**What this task involves:** Your answer should reproduce every line of the material in which the word "right" occurs.

# # # #

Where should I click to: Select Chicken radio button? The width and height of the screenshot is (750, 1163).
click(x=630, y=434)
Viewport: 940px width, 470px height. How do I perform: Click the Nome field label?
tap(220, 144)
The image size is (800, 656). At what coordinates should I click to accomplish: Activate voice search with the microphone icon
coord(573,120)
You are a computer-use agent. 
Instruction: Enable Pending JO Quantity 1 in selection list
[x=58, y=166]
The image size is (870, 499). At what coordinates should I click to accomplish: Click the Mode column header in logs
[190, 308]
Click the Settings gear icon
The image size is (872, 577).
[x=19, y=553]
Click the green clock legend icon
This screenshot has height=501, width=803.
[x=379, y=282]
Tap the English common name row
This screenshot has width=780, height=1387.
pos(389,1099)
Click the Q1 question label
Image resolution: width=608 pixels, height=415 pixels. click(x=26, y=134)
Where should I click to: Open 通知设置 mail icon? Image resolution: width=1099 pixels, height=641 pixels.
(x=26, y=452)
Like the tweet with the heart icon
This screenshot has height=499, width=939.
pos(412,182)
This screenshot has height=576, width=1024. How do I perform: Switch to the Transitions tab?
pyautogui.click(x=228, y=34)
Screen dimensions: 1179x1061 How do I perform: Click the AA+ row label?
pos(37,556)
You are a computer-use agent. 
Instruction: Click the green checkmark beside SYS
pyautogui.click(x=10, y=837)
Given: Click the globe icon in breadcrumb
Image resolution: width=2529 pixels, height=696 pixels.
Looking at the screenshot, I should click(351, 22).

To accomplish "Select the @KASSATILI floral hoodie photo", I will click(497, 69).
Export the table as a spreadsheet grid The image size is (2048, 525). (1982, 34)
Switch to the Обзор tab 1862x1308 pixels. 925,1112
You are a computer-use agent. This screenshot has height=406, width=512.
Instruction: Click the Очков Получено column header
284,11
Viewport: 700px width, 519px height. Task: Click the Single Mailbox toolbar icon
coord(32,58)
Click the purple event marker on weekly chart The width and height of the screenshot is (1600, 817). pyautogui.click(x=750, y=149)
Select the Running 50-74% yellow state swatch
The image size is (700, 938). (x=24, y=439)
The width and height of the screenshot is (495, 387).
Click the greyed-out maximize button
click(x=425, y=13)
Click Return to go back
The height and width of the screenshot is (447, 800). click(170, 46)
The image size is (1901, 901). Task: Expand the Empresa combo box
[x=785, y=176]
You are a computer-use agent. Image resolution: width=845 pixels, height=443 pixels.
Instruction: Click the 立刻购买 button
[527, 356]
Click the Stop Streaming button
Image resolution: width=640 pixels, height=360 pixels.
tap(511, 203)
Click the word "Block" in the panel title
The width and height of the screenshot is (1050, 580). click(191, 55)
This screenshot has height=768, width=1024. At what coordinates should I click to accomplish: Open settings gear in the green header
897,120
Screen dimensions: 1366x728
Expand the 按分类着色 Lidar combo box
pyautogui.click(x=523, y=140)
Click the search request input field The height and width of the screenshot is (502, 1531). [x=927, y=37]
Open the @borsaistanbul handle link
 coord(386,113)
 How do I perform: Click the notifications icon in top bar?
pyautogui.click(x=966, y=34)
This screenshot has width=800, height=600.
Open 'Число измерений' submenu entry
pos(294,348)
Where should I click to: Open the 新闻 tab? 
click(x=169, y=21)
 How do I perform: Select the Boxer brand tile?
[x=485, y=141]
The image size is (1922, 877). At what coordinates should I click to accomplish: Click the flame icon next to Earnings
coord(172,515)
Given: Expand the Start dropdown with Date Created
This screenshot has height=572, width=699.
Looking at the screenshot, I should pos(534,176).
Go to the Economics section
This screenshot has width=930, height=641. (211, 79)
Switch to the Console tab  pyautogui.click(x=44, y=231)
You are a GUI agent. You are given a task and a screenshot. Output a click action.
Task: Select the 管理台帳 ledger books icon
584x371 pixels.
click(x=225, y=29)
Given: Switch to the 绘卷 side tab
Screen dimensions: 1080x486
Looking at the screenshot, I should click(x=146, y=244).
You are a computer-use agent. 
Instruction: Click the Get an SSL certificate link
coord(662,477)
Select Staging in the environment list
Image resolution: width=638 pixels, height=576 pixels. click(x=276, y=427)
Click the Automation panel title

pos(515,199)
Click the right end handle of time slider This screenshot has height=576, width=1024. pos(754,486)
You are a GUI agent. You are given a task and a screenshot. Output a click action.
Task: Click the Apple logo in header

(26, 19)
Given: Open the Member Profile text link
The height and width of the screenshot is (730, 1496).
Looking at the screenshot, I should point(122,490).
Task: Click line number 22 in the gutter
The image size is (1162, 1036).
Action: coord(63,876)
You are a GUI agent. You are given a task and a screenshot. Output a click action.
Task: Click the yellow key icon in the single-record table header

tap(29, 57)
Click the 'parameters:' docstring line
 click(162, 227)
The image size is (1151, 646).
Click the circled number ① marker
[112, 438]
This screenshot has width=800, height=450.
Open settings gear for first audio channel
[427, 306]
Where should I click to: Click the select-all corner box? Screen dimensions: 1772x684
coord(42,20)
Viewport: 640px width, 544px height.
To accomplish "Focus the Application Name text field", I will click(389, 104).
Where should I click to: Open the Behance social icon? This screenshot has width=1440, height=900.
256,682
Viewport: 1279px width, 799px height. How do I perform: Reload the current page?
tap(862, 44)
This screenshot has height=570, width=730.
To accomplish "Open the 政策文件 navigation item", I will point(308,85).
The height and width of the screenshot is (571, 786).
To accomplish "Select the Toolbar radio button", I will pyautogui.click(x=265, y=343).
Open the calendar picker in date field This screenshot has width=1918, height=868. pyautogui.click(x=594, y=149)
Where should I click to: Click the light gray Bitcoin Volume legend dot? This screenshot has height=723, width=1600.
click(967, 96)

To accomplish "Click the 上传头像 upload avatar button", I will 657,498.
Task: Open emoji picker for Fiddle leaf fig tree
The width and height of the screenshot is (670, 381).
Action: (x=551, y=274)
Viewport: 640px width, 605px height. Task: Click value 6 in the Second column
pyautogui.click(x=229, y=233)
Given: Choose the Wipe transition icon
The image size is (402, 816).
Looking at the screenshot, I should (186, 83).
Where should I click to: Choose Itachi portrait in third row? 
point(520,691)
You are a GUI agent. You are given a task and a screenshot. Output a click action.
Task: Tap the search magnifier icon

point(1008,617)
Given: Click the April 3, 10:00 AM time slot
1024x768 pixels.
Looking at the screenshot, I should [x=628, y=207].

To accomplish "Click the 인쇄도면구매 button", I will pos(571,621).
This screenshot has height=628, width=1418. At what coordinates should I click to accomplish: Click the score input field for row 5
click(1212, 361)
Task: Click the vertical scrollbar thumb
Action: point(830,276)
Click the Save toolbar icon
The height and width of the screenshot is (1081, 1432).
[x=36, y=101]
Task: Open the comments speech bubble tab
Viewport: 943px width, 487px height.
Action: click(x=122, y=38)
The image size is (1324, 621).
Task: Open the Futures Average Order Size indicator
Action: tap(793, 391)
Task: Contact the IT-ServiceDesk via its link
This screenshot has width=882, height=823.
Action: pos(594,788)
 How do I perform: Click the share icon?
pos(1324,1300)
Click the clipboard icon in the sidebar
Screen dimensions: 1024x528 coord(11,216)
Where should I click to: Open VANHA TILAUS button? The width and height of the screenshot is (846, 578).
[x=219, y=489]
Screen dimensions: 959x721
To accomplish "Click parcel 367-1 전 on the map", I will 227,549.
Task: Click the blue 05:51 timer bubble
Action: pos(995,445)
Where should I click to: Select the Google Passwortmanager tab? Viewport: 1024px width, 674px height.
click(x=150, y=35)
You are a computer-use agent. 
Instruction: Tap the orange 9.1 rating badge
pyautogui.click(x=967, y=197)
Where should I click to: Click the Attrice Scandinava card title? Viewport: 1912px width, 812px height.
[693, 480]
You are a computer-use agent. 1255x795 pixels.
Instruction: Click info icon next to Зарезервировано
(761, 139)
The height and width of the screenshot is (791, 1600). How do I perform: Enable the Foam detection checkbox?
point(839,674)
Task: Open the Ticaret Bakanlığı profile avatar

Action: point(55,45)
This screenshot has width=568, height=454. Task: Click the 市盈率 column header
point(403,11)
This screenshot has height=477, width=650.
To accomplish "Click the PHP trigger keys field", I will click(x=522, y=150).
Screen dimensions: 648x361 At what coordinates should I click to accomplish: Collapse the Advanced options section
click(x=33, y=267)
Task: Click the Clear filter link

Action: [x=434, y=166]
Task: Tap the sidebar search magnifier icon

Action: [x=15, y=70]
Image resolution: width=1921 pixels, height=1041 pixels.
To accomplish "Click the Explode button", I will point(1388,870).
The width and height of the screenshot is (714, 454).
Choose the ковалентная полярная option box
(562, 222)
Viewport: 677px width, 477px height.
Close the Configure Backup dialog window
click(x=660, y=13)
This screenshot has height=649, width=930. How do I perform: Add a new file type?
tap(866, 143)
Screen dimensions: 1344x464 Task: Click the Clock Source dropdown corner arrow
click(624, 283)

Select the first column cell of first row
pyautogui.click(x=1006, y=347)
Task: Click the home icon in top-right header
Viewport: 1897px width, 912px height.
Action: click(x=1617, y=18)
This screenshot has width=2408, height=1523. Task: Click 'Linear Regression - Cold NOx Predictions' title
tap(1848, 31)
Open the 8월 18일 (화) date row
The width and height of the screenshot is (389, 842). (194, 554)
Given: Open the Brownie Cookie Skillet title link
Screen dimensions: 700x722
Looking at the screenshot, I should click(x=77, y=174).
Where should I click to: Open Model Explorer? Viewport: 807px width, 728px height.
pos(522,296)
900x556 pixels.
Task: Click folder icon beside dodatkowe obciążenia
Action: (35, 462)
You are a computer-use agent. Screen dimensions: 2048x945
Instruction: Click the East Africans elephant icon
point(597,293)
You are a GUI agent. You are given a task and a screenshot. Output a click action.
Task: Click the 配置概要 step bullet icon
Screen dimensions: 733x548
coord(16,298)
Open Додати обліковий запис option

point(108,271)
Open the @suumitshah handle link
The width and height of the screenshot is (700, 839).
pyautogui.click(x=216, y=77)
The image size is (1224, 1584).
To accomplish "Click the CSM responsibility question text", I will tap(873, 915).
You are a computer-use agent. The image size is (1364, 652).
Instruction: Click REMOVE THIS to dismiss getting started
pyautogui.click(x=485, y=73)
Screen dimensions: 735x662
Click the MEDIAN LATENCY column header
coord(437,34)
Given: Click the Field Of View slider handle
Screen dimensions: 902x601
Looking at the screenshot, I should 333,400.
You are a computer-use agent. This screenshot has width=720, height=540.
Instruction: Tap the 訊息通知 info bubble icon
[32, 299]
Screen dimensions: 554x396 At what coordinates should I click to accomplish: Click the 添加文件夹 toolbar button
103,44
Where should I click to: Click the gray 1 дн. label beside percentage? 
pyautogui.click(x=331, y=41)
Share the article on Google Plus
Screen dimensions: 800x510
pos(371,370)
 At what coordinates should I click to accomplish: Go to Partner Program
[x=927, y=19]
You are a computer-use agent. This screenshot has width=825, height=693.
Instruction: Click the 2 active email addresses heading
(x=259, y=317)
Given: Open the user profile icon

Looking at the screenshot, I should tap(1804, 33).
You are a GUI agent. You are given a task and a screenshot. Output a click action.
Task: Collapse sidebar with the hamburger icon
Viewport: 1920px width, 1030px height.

# # # #

**Task output:**
Click the right end handle of time slider This screenshot has height=576, width=1024. pos(754,486)
Task: Click the home icon in top-right header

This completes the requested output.